Job = Return the records verbatim, starting at the line containing "At what coordinates should I click to accomplish: Mark" and ending at the line containing "will click(x=275, y=613).", with both of those lines included.

— begin Recorded data —

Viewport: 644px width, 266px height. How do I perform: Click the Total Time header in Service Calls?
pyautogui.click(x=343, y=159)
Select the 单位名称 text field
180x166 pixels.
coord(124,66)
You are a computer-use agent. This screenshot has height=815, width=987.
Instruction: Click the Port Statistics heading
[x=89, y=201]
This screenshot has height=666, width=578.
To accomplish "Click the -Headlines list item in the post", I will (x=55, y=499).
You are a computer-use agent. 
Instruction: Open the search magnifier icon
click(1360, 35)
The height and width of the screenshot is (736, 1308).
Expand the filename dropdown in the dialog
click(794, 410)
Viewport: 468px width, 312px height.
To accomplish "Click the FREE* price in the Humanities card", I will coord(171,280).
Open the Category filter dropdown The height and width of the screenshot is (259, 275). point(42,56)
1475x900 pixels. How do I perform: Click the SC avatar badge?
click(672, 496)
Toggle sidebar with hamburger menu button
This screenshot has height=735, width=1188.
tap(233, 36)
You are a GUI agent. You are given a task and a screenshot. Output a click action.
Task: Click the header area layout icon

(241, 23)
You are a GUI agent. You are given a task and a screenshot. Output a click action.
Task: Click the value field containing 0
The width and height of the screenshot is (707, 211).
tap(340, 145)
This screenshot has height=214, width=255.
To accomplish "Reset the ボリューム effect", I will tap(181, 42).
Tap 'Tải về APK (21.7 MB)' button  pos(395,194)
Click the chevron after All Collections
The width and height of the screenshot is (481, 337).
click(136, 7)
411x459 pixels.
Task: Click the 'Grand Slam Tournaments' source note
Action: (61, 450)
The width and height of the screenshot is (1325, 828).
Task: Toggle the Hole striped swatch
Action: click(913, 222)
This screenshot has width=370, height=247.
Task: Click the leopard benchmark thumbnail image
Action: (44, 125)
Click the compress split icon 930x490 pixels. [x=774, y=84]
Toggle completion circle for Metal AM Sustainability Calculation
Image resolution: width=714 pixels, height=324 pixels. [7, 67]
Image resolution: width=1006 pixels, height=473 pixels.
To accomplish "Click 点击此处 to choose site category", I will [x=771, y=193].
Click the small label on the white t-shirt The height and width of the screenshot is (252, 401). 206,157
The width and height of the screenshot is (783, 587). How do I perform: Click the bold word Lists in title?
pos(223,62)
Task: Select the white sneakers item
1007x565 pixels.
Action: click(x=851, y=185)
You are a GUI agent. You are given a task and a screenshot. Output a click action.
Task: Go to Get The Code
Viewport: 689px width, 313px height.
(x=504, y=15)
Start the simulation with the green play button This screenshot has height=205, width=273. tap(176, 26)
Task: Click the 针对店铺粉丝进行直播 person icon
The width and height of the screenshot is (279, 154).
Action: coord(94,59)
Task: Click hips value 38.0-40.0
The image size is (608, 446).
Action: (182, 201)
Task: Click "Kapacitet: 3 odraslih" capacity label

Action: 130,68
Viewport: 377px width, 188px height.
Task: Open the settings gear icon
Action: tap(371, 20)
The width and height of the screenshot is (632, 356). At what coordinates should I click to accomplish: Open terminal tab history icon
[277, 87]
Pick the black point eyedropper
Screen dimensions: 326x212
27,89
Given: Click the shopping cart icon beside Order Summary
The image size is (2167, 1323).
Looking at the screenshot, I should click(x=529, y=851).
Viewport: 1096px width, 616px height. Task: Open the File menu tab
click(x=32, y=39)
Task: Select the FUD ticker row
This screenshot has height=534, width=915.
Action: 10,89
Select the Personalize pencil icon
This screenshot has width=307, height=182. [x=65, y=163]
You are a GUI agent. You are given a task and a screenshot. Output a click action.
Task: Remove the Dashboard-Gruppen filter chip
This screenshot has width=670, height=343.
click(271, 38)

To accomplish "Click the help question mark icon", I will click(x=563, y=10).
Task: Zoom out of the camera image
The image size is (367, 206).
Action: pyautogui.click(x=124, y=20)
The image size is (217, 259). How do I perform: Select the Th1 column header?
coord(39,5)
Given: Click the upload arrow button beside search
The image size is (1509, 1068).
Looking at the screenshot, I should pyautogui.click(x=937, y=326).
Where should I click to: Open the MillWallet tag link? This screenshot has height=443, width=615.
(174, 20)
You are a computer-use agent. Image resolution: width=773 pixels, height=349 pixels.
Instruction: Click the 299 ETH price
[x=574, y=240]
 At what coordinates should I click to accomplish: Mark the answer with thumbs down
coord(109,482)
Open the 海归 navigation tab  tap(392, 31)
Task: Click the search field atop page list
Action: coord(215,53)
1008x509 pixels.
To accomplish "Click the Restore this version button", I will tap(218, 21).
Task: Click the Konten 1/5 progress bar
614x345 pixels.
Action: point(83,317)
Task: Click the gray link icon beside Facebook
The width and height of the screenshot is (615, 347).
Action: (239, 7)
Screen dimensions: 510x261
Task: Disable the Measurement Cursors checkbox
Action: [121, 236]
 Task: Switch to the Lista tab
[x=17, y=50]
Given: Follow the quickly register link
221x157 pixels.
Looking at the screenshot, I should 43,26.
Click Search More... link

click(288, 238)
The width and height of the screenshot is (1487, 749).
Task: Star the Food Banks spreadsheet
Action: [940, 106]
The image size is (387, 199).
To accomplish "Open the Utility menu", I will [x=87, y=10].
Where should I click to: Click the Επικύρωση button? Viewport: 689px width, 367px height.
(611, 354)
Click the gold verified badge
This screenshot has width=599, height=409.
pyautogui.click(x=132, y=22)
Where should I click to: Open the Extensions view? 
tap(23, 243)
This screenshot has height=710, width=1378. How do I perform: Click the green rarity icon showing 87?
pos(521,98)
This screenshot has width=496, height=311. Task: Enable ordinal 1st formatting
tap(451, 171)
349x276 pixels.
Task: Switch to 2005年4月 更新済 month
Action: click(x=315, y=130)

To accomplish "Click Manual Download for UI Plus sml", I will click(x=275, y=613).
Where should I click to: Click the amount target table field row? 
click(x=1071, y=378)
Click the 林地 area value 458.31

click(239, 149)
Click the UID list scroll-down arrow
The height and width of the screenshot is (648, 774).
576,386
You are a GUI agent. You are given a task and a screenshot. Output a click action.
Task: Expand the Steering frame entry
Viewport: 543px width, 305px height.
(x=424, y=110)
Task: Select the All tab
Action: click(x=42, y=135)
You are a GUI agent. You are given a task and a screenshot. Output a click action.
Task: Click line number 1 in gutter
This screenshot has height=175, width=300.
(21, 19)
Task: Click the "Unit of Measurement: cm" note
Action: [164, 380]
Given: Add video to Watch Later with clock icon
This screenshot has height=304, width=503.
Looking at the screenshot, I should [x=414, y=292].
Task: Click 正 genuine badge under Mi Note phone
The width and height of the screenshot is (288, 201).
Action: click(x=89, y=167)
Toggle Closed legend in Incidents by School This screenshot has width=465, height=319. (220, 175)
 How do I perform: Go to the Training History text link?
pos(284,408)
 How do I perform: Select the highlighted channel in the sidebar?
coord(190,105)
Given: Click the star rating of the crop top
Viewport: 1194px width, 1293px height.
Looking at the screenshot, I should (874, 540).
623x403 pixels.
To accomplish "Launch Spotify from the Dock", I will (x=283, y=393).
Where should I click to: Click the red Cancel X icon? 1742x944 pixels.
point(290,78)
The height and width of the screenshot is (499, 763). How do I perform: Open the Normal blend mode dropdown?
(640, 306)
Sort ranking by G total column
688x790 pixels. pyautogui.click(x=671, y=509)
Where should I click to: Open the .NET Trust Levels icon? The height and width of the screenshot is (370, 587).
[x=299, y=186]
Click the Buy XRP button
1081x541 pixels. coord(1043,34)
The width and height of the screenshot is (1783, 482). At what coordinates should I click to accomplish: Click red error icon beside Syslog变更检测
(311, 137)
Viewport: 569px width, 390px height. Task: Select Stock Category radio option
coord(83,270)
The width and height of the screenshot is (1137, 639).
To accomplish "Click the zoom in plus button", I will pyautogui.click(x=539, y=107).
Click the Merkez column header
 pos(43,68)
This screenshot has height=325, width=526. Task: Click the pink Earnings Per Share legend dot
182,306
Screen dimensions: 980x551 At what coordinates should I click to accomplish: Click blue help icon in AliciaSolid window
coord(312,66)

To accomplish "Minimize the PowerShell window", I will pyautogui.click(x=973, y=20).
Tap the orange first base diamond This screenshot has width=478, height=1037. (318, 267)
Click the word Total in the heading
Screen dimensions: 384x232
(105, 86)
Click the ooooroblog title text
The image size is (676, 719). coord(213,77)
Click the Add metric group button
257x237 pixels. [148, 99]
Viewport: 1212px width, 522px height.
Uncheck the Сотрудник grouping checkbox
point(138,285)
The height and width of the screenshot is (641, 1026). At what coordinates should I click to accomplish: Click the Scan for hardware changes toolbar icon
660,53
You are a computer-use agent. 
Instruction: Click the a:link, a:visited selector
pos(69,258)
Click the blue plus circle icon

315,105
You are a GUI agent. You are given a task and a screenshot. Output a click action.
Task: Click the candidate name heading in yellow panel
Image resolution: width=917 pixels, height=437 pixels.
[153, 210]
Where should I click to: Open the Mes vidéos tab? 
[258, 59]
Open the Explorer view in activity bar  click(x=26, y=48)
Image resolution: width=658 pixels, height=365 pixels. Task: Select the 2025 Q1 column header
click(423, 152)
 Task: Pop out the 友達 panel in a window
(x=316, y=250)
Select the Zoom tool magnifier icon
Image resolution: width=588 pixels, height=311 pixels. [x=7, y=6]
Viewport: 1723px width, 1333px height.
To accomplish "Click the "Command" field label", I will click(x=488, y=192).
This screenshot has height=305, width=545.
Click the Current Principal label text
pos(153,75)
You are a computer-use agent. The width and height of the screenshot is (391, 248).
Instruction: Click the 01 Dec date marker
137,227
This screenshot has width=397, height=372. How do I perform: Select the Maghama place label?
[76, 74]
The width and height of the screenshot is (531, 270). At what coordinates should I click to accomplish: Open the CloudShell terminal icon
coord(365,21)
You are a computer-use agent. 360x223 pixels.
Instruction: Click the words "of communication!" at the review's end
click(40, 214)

— end Recorded data —

Solved exercise =
 At what coordinates should I click to accomplish: Mark the answer with thumbs down
coord(109,482)
Open the 海归 navigation tab  tap(392, 31)
Task: Click the search field atop page list
Action: coord(215,53)
1008x509 pixels.
To accomplish "Click the Restore this version button", I will tap(218, 21).
Task: Click the Konten 1/5 progress bar
614x345 pixels.
Action: point(83,317)
Task: Click the gray link icon beside Facebook
The width and height of the screenshot is (615, 347).
Action: (239, 7)
Screen dimensions: 510x261
Task: Disable the Measurement Cursors checkbox
Action: [121, 236]
 Task: Switch to the Lista tab
[x=17, y=50]
Given: Follow the quickly register link
221x157 pixels.
Looking at the screenshot, I should 43,26.
Click Search More... link

click(288, 238)
The width and height of the screenshot is (1487, 749).
Task: Star the Food Banks spreadsheet
Action: [940, 106]
The image size is (387, 199).
To accomplish "Open the Utility menu", I will [x=87, y=10].
Where should I click to: Click the Επικύρωση button? Viewport: 689px width, 367px height.
(611, 354)
Click the gold verified badge
This screenshot has width=599, height=409.
pyautogui.click(x=132, y=22)
Where should I click to: Open the Extensions view? 
tap(23, 243)
This screenshot has height=710, width=1378. How do I perform: Click the green rarity icon showing 87?
pos(521,98)
This screenshot has width=496, height=311. Task: Enable ordinal 1st formatting
tap(451, 171)
349x276 pixels.
Task: Switch to 2005年4月 更新済 month
Action: click(x=315, y=130)

To accomplish "Click Manual Download for UI Plus sml", I will click(x=275, y=613).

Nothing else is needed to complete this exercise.